Le ministère des Finances ukrainien estime que le pays a besoin de 52 milliards de dollars d’aide budgétaire directe cette année pour couvrir les dépenses du gouvernement, soit un montant équivalent à l’assistance perçue en 2025 (52,4 milliards) 1. Or, si la Hongrie continue d’opposer son veto au prêt européen de 90 milliards d’euros voté par les 27 en décembre dernier, Kiev pourrait se retrouver en incapacité d’assurer ses paiements.

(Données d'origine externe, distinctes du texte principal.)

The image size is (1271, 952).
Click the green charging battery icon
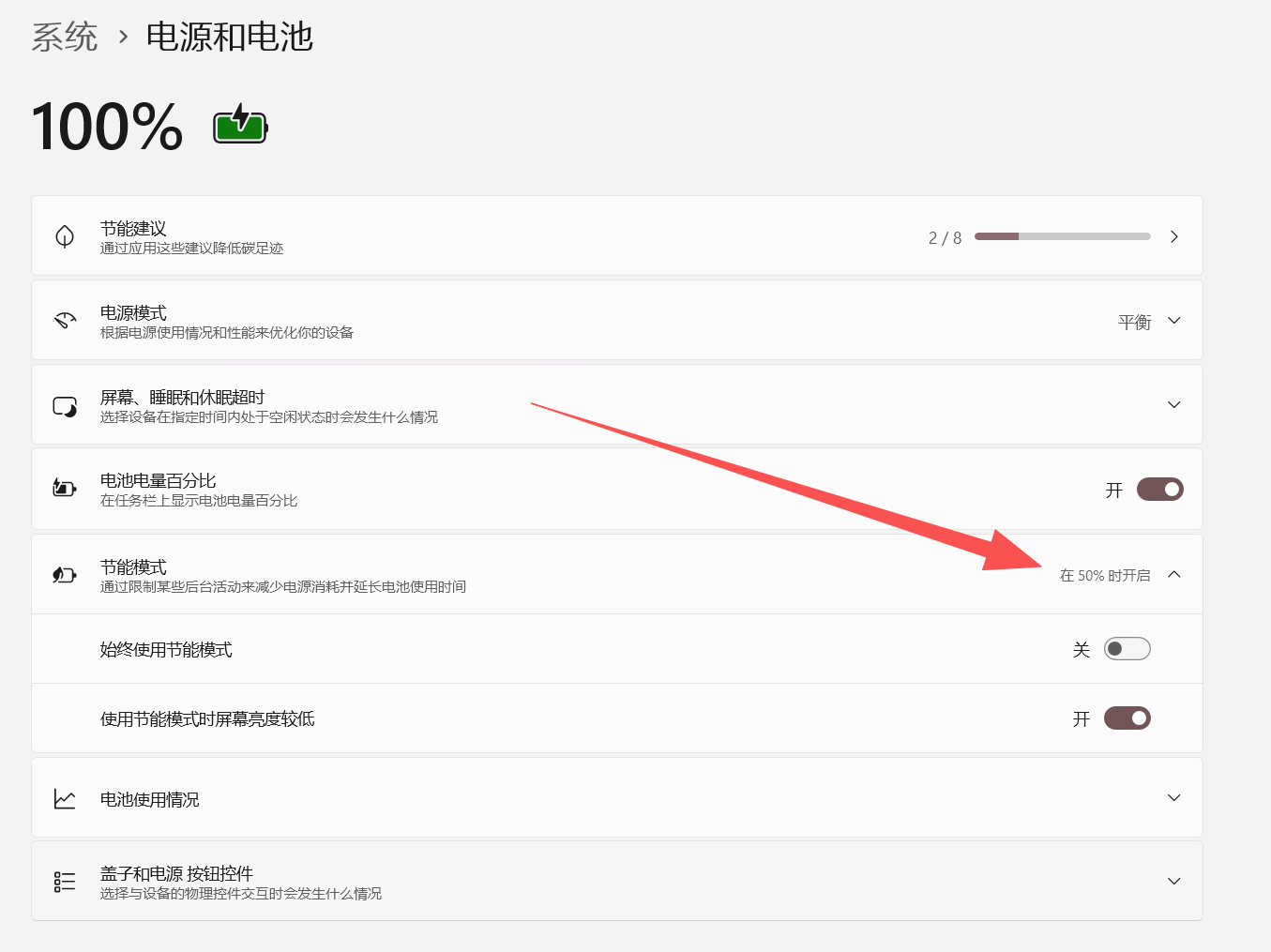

Des estimations budgétaires partagées par des responsables ukrainiens hier, vendredi 27, indiquent que le pays n’est en mesure de couvrir ses dépenses que jusqu’en juin 2.

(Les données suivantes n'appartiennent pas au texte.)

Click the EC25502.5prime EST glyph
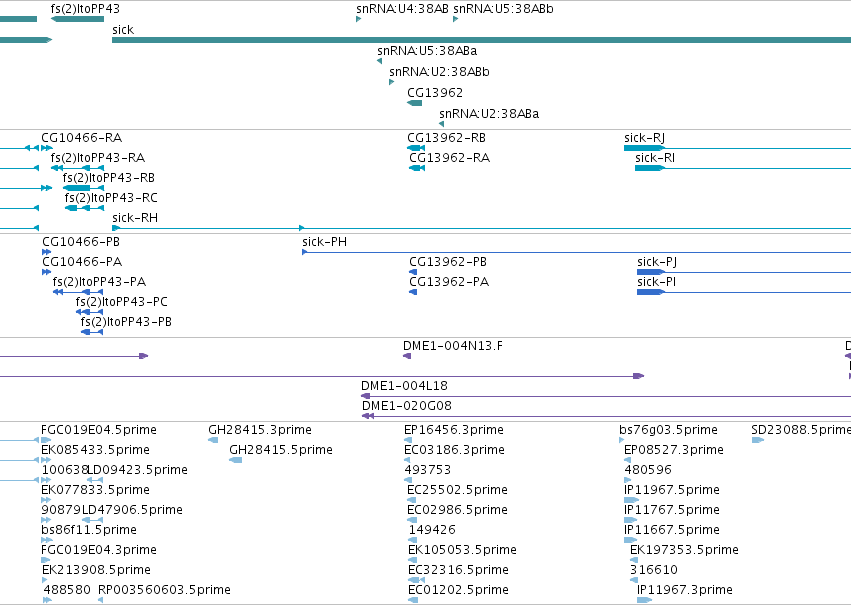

  • Les versements dans le cadre du prêt européen de 90 milliards d’euros, qui devaient débuter dès le mois prochain et durer jusqu’en 2027, ne devraient pas être débloqués avant les élections législatives hongroises prévues le 12 avril.
  • Même en cas de défaite de Viktor Orbán, le dirigeant slovaque Robert Fico a déclaré début mars qu’il « prendrait le relais de la Hongrie » pour continuer de bloquer le prêt 3.
  • La présidente de la Commission, Ursula von der Leyen, a déclaré que le prêt sera approuvé « d’une manière ou d’une autre ».

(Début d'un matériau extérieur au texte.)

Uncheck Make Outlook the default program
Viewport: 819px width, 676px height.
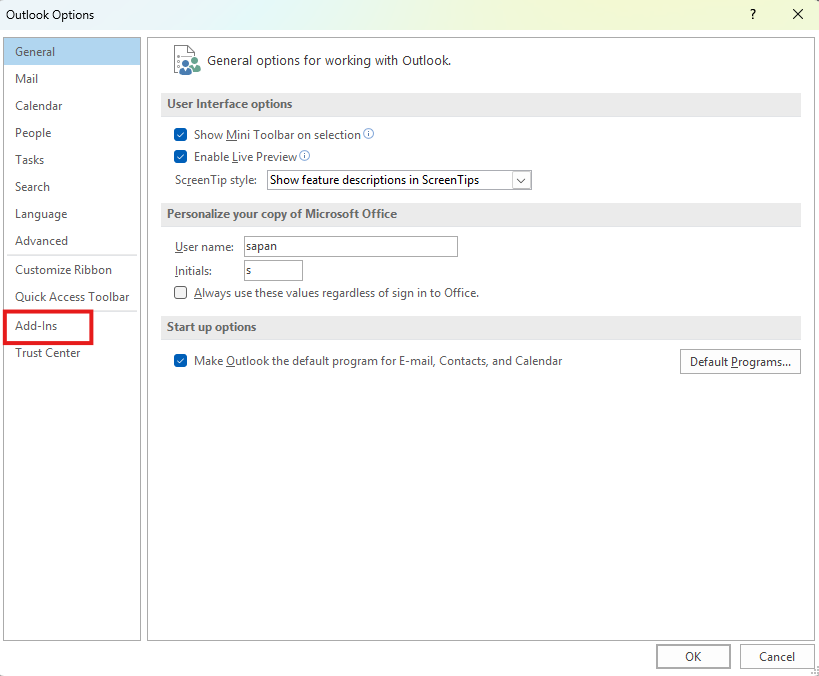pos(181,361)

Les versements des prochaines tranches du prêt de 8 milliard de dollars du Fonds monétaire international (FMI) approuvé en février pourraient eux aussi être menacés, alors que le Parlement ukrainien est réticent à modifier sa législation fiscale pour honorer les engagements pris par le gouvernement.

  • Le programme conclu avec le FMI prévoit notamment l’imposition des revenus issus des plateformes numériques, la suppression de certaines exonérations de TVA pour les contribuables au régime simplifié au-delà d’un seuil à partir de 2027, la suppression d’avantages fiscaux sur les importations de faible valeur, ainsi que l’instauration permanente d’une taxe militaire portée à 5 % 4.
  • Le gouvernement ukrainien a jusqu’au mois de juin pour mettre en œuvre ces réformes et débloquer le versement de la deuxième tranche, après un premier décaissement début mars pour un montant de 1,5 milliard de dollars.

Pour Kiev, cette pression fiscale vient s’ajouter à une situation militaire dégradée.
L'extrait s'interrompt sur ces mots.